Preoperative MR images and CT myelography demonstrated the unique shape of the tumor, resembling a jellyfish, which is rarely seen in other tumors. The findings that the lesion moved with changes in the patient’s position implies that the lesion adhered to these nerve roots. According to the previous reports, there are no distinctive findings on diagnostic imaging of IPTs. MRI with contrast enhancement demonstrates a dense and homogeneous mass, as seen in other tumor lesions such as lymphoma, metastatic tumor, schwannoma, ependymoma, multiple myeloma, or meningioma.18) A definite diagnosis can be made on the basis of postoperative histopathological studies. The finding that this tumor-like lesion resembled a jellyfish implied that the affected area involved several nerve roots. To the best of our knowledge, this has never been seen in other case reports of IPTs. This finding on diagnostic imaging may be a clue to the type of IPT in the present case.
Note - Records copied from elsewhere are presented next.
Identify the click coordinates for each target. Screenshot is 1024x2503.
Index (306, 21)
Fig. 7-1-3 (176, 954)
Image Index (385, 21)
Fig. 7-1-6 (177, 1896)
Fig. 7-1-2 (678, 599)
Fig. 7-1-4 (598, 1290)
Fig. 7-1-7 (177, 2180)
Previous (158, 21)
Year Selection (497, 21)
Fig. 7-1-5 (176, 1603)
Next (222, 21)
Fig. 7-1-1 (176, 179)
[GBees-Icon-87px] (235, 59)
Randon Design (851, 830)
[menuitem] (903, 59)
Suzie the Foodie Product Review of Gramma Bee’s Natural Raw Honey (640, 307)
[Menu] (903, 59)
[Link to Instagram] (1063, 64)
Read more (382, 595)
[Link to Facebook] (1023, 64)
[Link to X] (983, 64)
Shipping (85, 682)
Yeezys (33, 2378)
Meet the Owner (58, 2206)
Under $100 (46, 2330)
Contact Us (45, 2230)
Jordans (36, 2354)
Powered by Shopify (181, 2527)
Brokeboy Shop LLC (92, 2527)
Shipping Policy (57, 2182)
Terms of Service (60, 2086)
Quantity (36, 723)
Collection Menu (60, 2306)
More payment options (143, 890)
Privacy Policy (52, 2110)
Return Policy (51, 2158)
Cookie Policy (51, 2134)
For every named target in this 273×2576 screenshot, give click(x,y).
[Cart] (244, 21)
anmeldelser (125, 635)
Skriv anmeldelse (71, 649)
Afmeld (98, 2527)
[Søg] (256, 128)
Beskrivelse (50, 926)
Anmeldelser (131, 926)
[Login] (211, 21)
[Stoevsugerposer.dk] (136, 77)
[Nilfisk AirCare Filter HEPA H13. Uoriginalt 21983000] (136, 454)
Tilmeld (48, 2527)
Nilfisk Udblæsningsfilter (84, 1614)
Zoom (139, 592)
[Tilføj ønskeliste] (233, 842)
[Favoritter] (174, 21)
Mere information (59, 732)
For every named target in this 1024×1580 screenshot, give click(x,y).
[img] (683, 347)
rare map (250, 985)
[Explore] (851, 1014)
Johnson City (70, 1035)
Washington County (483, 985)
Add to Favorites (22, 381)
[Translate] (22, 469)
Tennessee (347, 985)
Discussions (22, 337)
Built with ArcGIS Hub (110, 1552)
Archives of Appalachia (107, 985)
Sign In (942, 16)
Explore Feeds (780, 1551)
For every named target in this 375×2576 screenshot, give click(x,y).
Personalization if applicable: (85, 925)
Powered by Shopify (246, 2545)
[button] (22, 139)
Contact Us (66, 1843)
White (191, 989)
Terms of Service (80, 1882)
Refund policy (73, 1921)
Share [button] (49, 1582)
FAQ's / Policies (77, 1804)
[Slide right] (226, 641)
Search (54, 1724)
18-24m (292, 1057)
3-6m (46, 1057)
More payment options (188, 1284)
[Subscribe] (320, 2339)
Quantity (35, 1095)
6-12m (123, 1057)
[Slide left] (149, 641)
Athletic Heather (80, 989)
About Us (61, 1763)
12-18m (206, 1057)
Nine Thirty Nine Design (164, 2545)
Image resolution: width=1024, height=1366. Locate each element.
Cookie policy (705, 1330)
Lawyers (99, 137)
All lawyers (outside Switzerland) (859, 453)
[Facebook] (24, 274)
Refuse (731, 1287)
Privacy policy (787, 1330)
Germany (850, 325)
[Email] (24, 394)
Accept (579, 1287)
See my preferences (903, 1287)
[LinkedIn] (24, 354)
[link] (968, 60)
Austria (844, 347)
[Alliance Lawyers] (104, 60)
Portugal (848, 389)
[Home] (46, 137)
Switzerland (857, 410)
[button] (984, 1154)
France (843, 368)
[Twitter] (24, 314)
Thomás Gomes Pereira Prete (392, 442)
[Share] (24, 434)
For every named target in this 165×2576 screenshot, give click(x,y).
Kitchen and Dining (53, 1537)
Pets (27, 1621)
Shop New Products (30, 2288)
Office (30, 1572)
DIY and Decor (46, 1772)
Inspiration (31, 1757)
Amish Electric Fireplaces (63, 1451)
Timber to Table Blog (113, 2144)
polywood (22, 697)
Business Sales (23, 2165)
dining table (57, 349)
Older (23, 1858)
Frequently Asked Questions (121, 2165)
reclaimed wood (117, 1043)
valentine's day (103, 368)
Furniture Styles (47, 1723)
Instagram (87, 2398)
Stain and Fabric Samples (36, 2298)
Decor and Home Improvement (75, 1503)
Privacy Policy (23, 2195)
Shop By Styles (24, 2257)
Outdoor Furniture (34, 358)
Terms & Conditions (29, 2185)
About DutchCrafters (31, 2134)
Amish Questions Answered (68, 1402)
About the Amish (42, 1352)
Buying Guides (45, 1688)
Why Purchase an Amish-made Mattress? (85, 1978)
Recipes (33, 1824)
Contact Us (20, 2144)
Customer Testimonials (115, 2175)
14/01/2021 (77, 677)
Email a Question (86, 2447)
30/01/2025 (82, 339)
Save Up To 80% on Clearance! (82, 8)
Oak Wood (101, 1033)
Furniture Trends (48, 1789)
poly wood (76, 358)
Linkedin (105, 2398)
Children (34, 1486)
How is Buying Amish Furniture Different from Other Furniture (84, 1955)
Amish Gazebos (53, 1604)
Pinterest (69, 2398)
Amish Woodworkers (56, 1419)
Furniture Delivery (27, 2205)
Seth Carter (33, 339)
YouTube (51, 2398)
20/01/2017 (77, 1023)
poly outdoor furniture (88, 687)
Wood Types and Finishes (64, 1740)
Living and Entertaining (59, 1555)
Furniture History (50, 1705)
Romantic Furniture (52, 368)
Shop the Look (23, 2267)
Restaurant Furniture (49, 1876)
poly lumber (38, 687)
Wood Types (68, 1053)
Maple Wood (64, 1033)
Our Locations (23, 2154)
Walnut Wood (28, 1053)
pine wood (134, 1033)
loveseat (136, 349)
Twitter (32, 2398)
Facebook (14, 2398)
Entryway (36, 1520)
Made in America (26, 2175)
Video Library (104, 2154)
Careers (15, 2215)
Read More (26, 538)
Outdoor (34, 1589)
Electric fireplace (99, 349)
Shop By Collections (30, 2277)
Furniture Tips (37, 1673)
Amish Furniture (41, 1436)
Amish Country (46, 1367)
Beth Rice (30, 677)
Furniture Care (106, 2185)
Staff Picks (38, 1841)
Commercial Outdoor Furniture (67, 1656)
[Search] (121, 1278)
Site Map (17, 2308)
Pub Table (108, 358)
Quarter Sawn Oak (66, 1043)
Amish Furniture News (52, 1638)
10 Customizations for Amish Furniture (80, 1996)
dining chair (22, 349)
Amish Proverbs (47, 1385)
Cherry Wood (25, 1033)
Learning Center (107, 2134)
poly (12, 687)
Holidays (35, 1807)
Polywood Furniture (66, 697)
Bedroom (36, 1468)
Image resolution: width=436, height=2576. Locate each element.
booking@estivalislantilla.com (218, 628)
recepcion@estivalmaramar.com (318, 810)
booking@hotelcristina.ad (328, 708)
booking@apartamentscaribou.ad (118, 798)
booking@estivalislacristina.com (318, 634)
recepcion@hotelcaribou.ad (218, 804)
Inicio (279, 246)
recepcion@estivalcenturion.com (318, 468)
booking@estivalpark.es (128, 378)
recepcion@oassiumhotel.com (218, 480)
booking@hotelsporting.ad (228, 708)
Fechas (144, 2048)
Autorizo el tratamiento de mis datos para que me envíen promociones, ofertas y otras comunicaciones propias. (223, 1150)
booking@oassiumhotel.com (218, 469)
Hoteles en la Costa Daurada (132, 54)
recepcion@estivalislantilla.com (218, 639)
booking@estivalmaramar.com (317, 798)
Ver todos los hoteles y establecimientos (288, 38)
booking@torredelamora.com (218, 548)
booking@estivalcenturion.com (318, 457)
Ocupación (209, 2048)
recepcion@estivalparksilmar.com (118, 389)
The therapeutic strategy adopted for the IPT caused by the present pathology was different from that of the IPTs reported previously.6,13,19) In the present case, no tumor could be isolated, and tumor resection was abandoned for biopsy, keeping damage to the nerve roots at a minimum. Although no other treatment, including radiotherapy, chemotherapy, or steroid therapy, was given after the operation, the lesion disappeared spontaneously. In locations such as liver or lung, natural regression of IPTs has been reported previously.20,21)Since the mechanisms of these cases of natural regression are not well understood, conservative therapy is not commonly recommended as the first choice for IPT in these regions, and resection is suggested as the initial treatment for IPT patients with mass effect symptoms or where tumor mass is easily excised.20) The same course of treatment should be adopted in the CNS, where natural regression of IPTs has never been previously reported. Although biopsy of the lesion may be one of the factors, the mechanism of the spontaneous clinical improvement and radiographic shrinking in the present case remains to be clarified.
IPT should be considered a possible etiology of intradural extramedullary spinal tumors, especially when it appears to involve several nerve roots on diagnostic imaging. Surgery is required for diagnosis. Since spontaneous regression of an IPT may occur, conservative treatment can be a treatment of choice, depending on the intraoperative findings and the postoperative clinical course. However, since recurrence is common, long-term follow-up should be performed.
The authors received no financial support for this study. They have no personal, financial, or institutional interests in any of the materials or methods described in this article.